> [Material for the task]:
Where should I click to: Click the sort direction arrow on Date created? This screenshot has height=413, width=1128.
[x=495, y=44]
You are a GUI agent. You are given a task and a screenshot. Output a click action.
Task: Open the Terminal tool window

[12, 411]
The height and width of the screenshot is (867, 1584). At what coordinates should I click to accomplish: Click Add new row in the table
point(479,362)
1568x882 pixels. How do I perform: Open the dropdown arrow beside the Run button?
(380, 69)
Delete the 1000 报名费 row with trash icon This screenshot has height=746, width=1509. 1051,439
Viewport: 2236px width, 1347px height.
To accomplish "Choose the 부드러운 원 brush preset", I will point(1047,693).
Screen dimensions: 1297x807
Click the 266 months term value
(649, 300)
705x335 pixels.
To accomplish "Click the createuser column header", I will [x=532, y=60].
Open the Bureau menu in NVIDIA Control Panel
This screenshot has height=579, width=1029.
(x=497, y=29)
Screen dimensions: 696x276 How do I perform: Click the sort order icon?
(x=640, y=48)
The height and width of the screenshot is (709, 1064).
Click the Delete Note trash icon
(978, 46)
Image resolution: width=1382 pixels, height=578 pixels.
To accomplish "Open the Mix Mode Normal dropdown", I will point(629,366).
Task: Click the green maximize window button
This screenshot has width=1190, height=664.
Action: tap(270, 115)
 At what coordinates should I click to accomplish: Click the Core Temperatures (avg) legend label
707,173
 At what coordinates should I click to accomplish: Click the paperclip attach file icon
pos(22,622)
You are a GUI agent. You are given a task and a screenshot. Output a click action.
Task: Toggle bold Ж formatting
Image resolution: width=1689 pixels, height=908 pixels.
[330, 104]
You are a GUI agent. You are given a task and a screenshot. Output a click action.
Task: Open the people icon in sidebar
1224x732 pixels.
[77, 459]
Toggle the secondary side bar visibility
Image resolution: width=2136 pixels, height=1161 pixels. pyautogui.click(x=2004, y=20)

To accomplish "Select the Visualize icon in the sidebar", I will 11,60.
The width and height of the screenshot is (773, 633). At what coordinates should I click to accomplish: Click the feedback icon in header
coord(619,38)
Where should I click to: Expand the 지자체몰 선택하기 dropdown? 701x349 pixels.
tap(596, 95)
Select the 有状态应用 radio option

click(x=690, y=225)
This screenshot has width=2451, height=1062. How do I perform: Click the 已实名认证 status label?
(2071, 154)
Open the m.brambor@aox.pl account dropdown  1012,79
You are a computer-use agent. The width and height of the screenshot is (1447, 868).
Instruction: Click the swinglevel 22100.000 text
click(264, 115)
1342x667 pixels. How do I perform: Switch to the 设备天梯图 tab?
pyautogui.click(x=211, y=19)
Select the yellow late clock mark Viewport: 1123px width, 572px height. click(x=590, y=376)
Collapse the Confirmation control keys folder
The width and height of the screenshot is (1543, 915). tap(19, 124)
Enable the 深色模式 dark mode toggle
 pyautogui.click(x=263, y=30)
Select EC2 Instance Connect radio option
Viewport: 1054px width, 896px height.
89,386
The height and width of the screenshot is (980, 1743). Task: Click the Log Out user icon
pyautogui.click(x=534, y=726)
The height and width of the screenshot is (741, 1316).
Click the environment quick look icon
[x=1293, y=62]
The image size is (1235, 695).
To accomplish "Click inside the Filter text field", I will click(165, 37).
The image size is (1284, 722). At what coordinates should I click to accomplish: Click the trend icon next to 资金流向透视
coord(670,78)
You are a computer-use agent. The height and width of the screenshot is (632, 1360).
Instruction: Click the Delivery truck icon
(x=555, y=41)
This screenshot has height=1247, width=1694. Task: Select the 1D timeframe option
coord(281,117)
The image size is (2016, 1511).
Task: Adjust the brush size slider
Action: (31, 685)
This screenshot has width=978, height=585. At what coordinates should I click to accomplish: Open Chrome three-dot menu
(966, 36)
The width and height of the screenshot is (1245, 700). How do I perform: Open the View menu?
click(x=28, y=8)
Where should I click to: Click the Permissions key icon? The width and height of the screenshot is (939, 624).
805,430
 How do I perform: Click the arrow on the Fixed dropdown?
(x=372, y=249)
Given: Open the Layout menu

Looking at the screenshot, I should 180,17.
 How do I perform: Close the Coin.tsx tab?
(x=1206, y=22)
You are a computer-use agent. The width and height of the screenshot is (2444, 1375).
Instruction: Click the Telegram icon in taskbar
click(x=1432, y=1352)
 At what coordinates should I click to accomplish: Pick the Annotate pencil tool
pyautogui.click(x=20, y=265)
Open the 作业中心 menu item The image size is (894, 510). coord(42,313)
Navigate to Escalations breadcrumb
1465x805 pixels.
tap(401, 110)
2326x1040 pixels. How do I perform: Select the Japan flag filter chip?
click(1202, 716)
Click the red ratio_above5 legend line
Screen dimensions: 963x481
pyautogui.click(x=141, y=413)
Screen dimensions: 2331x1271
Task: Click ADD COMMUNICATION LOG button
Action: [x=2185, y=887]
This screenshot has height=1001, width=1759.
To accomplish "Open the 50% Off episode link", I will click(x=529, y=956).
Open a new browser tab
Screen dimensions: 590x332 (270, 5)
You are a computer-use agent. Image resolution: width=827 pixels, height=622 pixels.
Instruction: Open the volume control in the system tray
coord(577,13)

> [Task instructions]: From the listing above, pick out each line where the word "sidebar" appears.

> [Exercise output]:
Task: Open the people icon in sidebar
To accomplish "Select the Visualize icon in the sidebar", I will 11,60.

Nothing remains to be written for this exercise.